I came across one such list recently that purported to describe the top differences in the thought processes of men that women should know about. Since Cupcake is quite female, to say the least, I felt it was incumbent on me to share the article with her. Timing is everything in a marriage and I wisely waited for the right moment which, in this case, meant during a commercial break in Dancing with the Criminal Idols.
“Hey, Hon,” I waved the periodical at her, “listen to this; it’s The Top Five Things Women Should Know About Men’s Brains”.
Cupcake snickered. “Men’s brains? It’s a fiction piece then?”
“No, seriously, dear,” I pressed on gamely, “By understanding how my brain works, it will help you understand me better. Plus, I can infer from the information that women must process information differently than these five things which will be instructive for me to understand you.”

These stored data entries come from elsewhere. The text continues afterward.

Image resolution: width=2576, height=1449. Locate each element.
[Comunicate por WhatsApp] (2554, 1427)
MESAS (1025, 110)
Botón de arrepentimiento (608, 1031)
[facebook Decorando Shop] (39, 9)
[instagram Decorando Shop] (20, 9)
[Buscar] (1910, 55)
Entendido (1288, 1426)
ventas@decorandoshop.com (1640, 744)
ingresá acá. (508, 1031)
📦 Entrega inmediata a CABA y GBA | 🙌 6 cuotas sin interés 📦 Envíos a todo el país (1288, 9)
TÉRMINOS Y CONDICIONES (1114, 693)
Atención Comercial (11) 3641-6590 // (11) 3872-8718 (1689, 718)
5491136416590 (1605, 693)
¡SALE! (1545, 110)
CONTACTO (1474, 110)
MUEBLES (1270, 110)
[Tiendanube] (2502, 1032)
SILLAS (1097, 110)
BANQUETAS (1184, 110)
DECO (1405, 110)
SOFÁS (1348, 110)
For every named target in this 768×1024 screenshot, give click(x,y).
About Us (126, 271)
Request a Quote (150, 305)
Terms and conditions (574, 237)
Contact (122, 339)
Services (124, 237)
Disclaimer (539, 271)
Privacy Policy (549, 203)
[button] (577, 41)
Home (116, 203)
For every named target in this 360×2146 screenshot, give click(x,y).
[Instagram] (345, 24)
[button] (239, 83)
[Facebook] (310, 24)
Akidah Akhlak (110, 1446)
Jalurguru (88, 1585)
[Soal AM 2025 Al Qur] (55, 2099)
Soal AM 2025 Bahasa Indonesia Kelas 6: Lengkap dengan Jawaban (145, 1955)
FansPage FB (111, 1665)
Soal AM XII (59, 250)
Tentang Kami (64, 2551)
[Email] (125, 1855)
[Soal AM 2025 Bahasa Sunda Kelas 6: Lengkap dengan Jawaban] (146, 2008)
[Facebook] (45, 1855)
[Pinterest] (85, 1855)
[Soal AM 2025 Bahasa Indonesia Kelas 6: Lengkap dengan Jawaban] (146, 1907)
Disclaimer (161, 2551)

“What if I don’t care to understand how you think?” she grunted. “I don’t have all day to sit around waiting for you to have a thought for me to understand. Besides, I think I understand you quite well, thank you very much. You’re not really all that complex, frankly.”
“Yeah, but by understanding men’s brains, you will be able to deal with men more effectively to maximize the happiness potential of our relationships. It says so right here,” I responded thrusting the magazine at her.
“All right,” Cupcake relented. “Read me the first one. It had better be interesting. I’m missing my show.”
“I’ll try and make it as relevant to your life as your TV show,” I remarked wryly. “Okay, here goes; according to the article; men’s brains are more attuned to hierarchy and their place in any perceived pecking order. Men are happiest and least aggressive, as evidenced by lower levels of testosterone, when they have a definite sense of their place in the organization.”
“You must be the happiest guy on earth,” observed Cupcake. “You definitely know who is boss.”
“I definitely know who isn’t,” I sighed ruefully. “but it’s not just you that hold dominion over my person, but also the bank, the government, the Criminal Code of Canada. I have lots of bosses and darned few underlings.”
“Read another one of your brain facts,” suggested Cupcake, her interest obviously piqued. “I could use a chuckle.”
“Okay, let’s see… “I scanned quickly, surprised at her interest. “Number two claims men’s brains are hard-wired to fix things. When someone introduces a problem, male crania are designed to “Google search” for a solution. There is no area in male brains that create the “sympathy response” where one wallows together in mutual self-pity instead of focusing on the problem.”
“You made up that whole’ wallowing’ part, didn’t you?” Cupcake squinted suspiciously. “Look, if your brain was hard-wired to fix things, why is the pipe under the kitchen sink still loose?”
I had to admit she had me on that one.
“How about this,” I ventured, “Men’s brains are designed to be far more possessive and “protective of turf” than women’s brains. They must be talking about why it ticks me off when you invade my computer to play your stupid on-line jigsaw puzzles.”
“Last time I checked, both our names are on the deed to this house,” Cupcake observed mildly. “Is that why you built that fence around the backyard? I’m surprised you didn’t just pee around the perimeter to mark your territory.”
“Check this one out,” I offered, ignoring her attempts at provocation. “Men’s brains actually react more emotionally than women’s but men manage to mask it better.”
“That’s only because,” Cupcake explained, “women go through life viewing the world through an emotion lens. We are therefore better equipped to deal with emotionally charged issues that men have trouble managing when suppression and distraction strategies fail to work.”
“How do you know that? Have you been reading my ‘Psychology Today’ magazines?” I gaped in surprise.
“No,” smiled Cupcake enigmatically, “I know it because it’s what I feel.”
“Oh ,really?” I smirked. “What else do you feel?”
“Cupcake thought for a moment, “I feel like some yogurt and granola with a handful of those frozen mixed berries we have in the freezer. Be a dear and whip that up, would you?”
“Why don’t you get it yourself?” I snapped.
“I just wanted to remind you who is boss so you’ll be happy knowing your place in the pecking order. Those magazines have some darned good information!”